Dalam buku ini dimuat prinsip-prinsip 
Ahlus SUnnah yang berkaitan dengan tatacara memberi nasihat dan beramar 
ma’ruf nahi munkar kepada penguasa. Juga diterangkan tentang kewajiban 
taat kepada penguasa selama perintahnya bukan berupa kemaksiatan. 
Mudah-mudahan dengan ini kita telah melaksanakan kewajiban yang Allah 
perintahkan kepada orang yang terjatuh dalam kesalahan dan penyimpangan,
 sebagaimana firman Nya.
إِلَّا الَّذِينَ تَابُوا وَأَصْلَحُوا وَبَيَّنُوا فَأُولَٰئِكَ أَتُوبُ عَلَيْهِمْ ۚ وَأَنَا التَّوَّابُ الرَّحِيمُ
[160] kecuali mereka yang telah taubat 
dan mengadakan perbaikan dan menerangkan (kebenaran), maka terhadap 
mereka itu Aku menerima taubatnya dan Akulah Yang Maha Penerima taubat 
lagi Maha Penyayang. [QS Al Baqarah: 160]
Dengan demikian apa yang telah kami 
lakukan, yang bertentangan dengan prinsip-prinsi Manhaj Salaf, kami 
bertaubat kepada Allah dan menyatakan dengan tegas bahwa itu bukan 
Manhaj Ahlus Sunnah, tetapi kekeliruan dan ketergelinciran kami. Hujjah 
tetap pada Al Quran dan As Sunnah, bukan pada apa yang dilakukan oleh 
FKAWJ atau LJ atau siapapun yang mengaku Ahlus Sunnah.
Akhirnya, kami – bersama segenap para ustadz
 yang dulu terlibat dalam FKAWJ/LJ – berharap kepada Allah agar 
mengampuni kita semua. menerima amal ibadah dan jihad kita dan 
membalasnya dengan kebaikan-kebaikan dan Jannah.

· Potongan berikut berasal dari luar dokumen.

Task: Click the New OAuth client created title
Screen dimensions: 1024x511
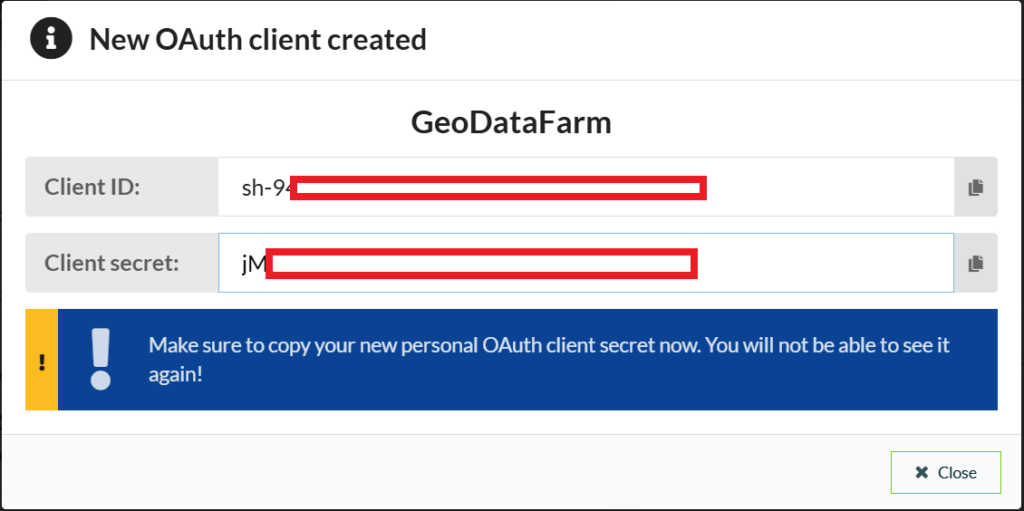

Juga kami memohon maaf 
kepada semua pihak dari kaum muslimin umumnya dan Salafiyyin khususnya 
atas kesalahan kami pada masa lalu itu.
Muhammad Umar As Sewed
(Dikutip dari terjemahan Al Ward Al 
Maqtuf fi Wujubi Tha’ati Wulati Amri Al Muslimina bi Al Ma’ruf, 
penulisan Abu Abdirrahman Fauzi al Atsari. Pengantar oleh Asy Syaikh 
Shalih bin Fauzan al Fauzan. Penerbit Maktabah Ahlul Hadtis 1419 H, 
Bahrain bekerjasama dengan Maktabah At Taubah, Riyadh. Edisi Indonesia 
Meredam Amarah terhadap Pemerintah, Menyikapi Kejahatan Penguasa Menurut
 Al Quran dan As Sunnah. Penerjemah Al Ustadz Abu Ibrahim Muhammad Umar 
As Sewed. Penerbit Pustaka Sumayyah, Jl. Mangga Komplek Pasar Banjarsari
 Blok F Lantai 1 no 10-11 Pekalongan Tel (0285) 429410 HP/SMS 081 5872 
1440. Email pustakasumayyah@plasa.com. Cetakan Pertama, Muharram 1427 
H/Februari 2006)
*) Catatan Penting
Pernyataan taubat ini sesungguhnya telah lama saya tulis, namun sayang sekali karena satu dan lain hal buku yang memuat taubat tersebut tak kunjung diterbitkan oleh Maktabah Salafy Press, sampai dengan tutupnya penerbit Maktabah Salafy Press.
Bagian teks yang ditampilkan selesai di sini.